* OBJECTIVE
In the number plate detection tutorial, what color is the bounding box drawn around each detected number plate?

* TEXT BLOCK

** START **

Here’s a simple way to visualize the bounding boxes using Python and OpenCV:

Python

plt.style.use("dark_background")  # Enable dark mode

def show_sample_images(df, num_samples=6):
    sample_files = df["filename"].unique()
    num_samples = min(num_samples, len(sample_files))  # Adjust if fewer images exist
    selected_files = random.sample(list(sample_files), num_samples)  # Random selection
    
    num_rows, num_cols = 2, 3  # 2 rows, 3 columns
    fig, axes = plt.subplots(num_rows, num_cols, figsize=(15, 10))
    axes = axes.flatten()  # Flatten for easy iteration

    for i, file in enumerate(selected_files):
        img_path = file.replace("labels", "images")  # Update path if necessary
        img = cv2.imread(img_path)
        img = cv2.cvtColor(img, cv2.COLOR_BGR2RGB)

        sample_data = df[df["filename"] == file]
        for _, row in sample_data.iterrows():
            # Convert from YOLO format to (xmin, ymin, xmax, ymax)
            x_center, y_center, width, height = row["center_x"], row["center_y"], row["width"], row["height"]
            xmin = int((x_center - width / 2) * img.shape[1])
            ymin = int((y_center - height / 2) * img.shape[0])
            xmax = int((x_center + width / 2) * img.shape[1])
            ymax = int((y_center + height / 2) * img.shape[0])

            # Draw bounding box
            cv2.rectangle(img, (xmin, ymin), (xmax, ymax), (0, 255, 0), 4)

        axes[i].imshow(img)
        axes[i].axis("off")
        axes[i].set_title(file, fontsize=10, color="white")

    # Hide unused subplots
    for j in range(i + 1, len(axes)):
        axes[j].axis("off")

    plt.tight_layout()
    plt.savefig("sample_images.png", dpi=300, bbox_inches="tight")
    plt.show()

# Call the function
show_sample_images(df)

This code:

Loads an image and its corresponding annotation file.
Parses the annotation file and converts the normalized bounding box coordinates to pixel values.
Draws a green bounding box around each detected number plate.
Displays the image with bounding boxes for visualization.

Sample Vehicle Number Plate Annotated Images

This process will help you visually confirm that the bounding boxes are correctly aligned with the Number Plates in the images.

Data Preprocessing and Augmentation

Before training the model, we need to preprocess the images and apply data augmentation to improve the generalization ability of the model. This step includes resizing the images, normalizing pixel values, and applying random transformations like rotation, width/height shifts, zooming, and horizontal flipping.

1. Preprocessing and Data Augmentation

We define the image size and apply preprocessing steps such as normalization and augmentation using ImageDataGenerator from Keras.

Python

# Define image size
IMG_SIZE = (128, 128)

# Data Augmentation and Preprocessing (Combined)

** END **

* RECORDED DATA
** START **

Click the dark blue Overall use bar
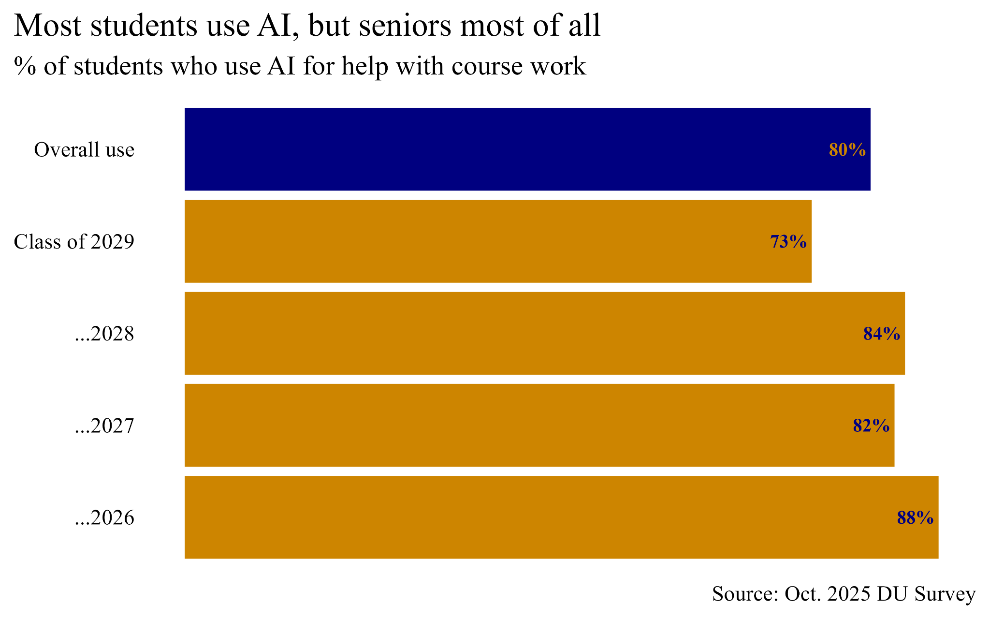pos(527,149)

** END **

* ANSWER TO THIS TASK
Green.